Sida y Covid-19
– May 18, 2020, 18:29 (CET)

No Ana Rosa, no se puede comparar el coronavirus con el VIH y este es el motivo

Hablamos con José Alcamí, director de la Unidad de Inmunopatología del Sida en el Instituto Carlos III, para aclarar por qué no se puede comparar el VIH con el SARS-CoV-2. Y hay más de un motivo para ello.

Este lunes, durante la emisión del Programa de Ana Rosa de Telecinco, su presentadora ha comparado el VIH con el SARS-CoV-2 para defender que no es necesario un confinamiento (y su actual desescalada). Ana Rosa defiende que es necesario "aprender a convivir con el virus". Pero, ¿se pueden comparar el VIH y el coronavirus?

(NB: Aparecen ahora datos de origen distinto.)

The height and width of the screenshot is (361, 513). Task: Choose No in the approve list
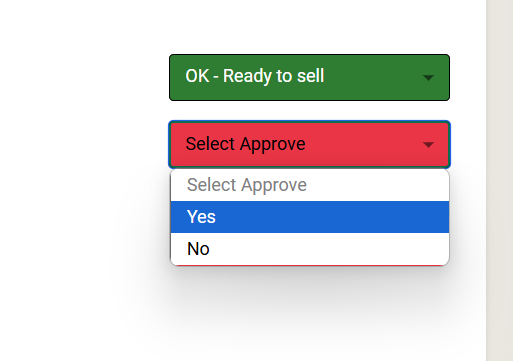click(x=310, y=249)
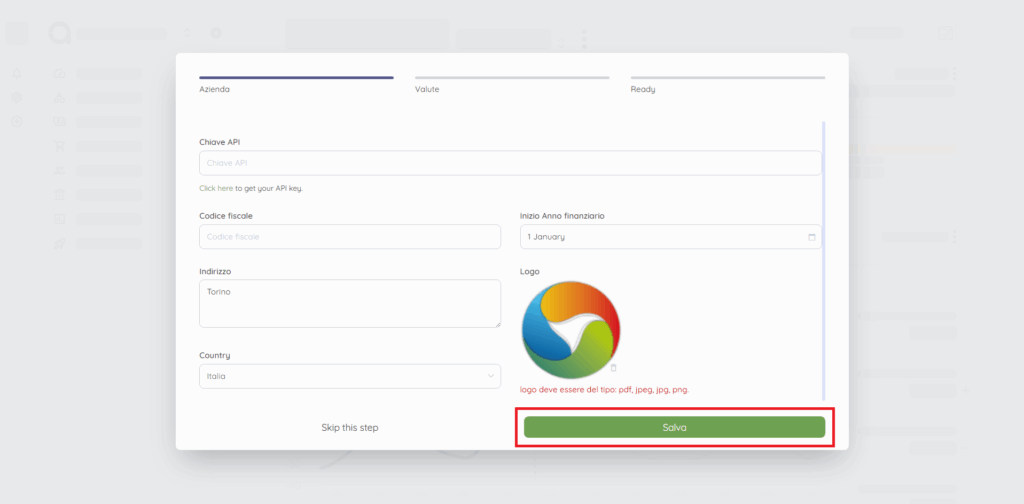The image size is (1024, 504).
Task: Delete the logo using the trash icon
Action: click(613, 368)

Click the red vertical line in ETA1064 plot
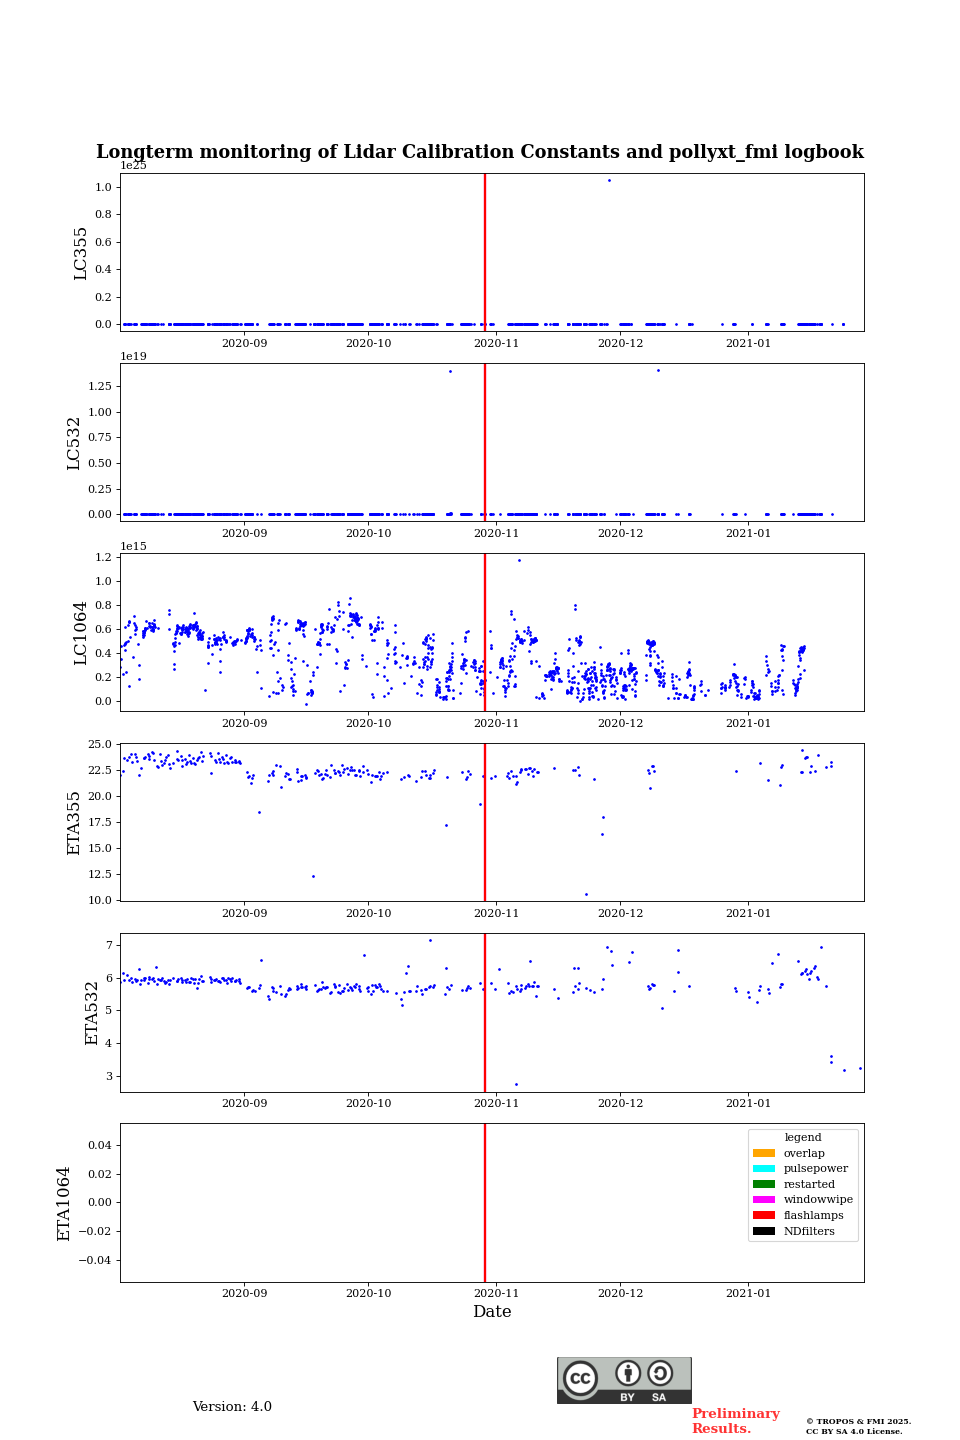pyautogui.click(x=485, y=1202)
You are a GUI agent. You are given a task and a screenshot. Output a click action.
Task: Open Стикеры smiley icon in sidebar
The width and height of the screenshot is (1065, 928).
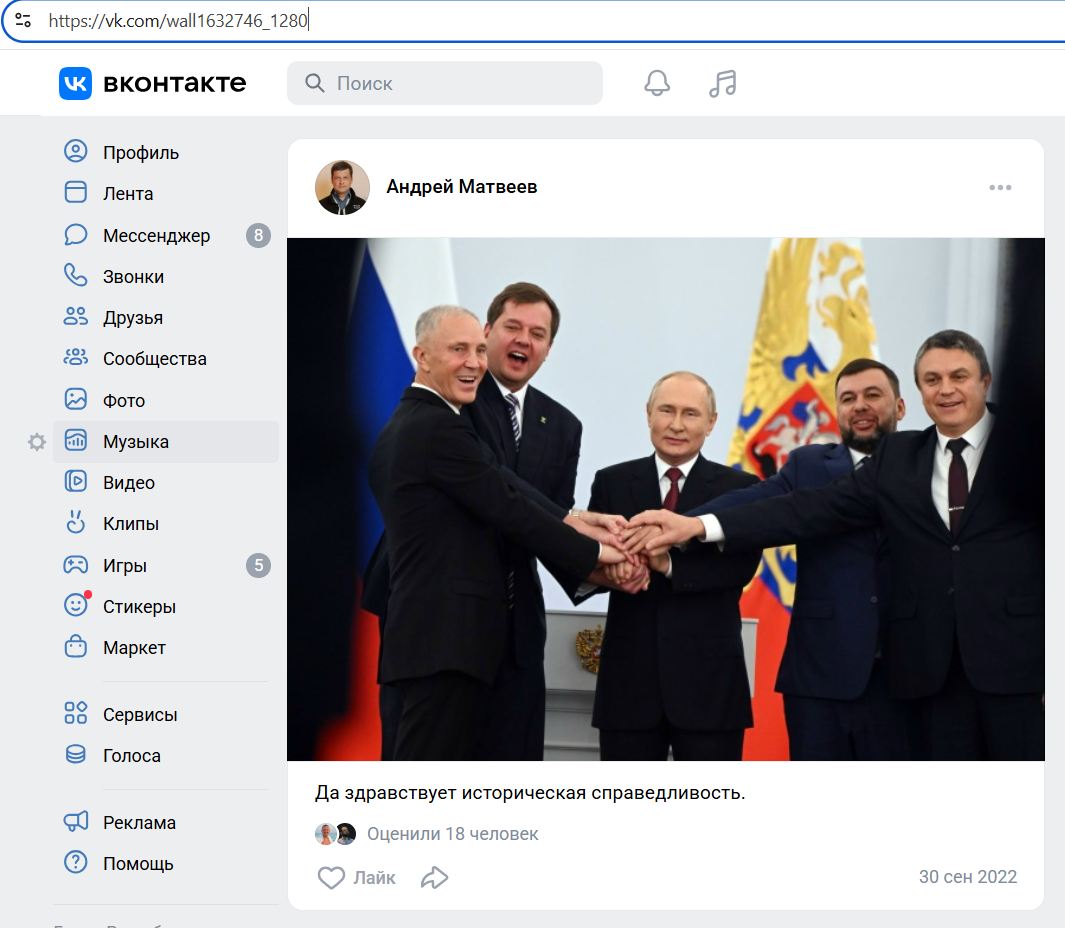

No todos los virus son iguales: no se transmiten de la misma forma, no tienen el mismo tratamiento... Además, no todos ponen en peligro que el sistema sanitario siga en funcionamiento. Pero empecemos desde el principio. En Hipertextual hemos hablado con José Alcamí, director de la Unidad de Inmunopatología del Sida en el Instituto Carlos III, para que nos hable sobre esta comparación. Una idea que no solo ha mostrado en directo Ana Rosa sino que, también, la periodista Marta Pastor, de RTVE, también expresó en Twitter.

VIH y coronavirus

"Esta comparación no tiene ningún sentido, porque es imposible comparar ambos virus. Ese es el problema. Esa comparación no es posible y todo lo que se concluya de ahí es erróneo", ha explicado a Hipertextual Alcamí. Para comenzar, "el VIH es un virus que produce una enfermedad crónica. Es decir, los pacientes se infectan y van a estar toda su vida infectados. Afortunadamente, con el tratamiento van a tener una supervivencia larga y con calidad de vida", explica. "Pero lo más importante es que el VIH se transmite por vía sexual y, en ese sentido, los métodos para protegernos son métodos barrera, y en concreto el preservativo".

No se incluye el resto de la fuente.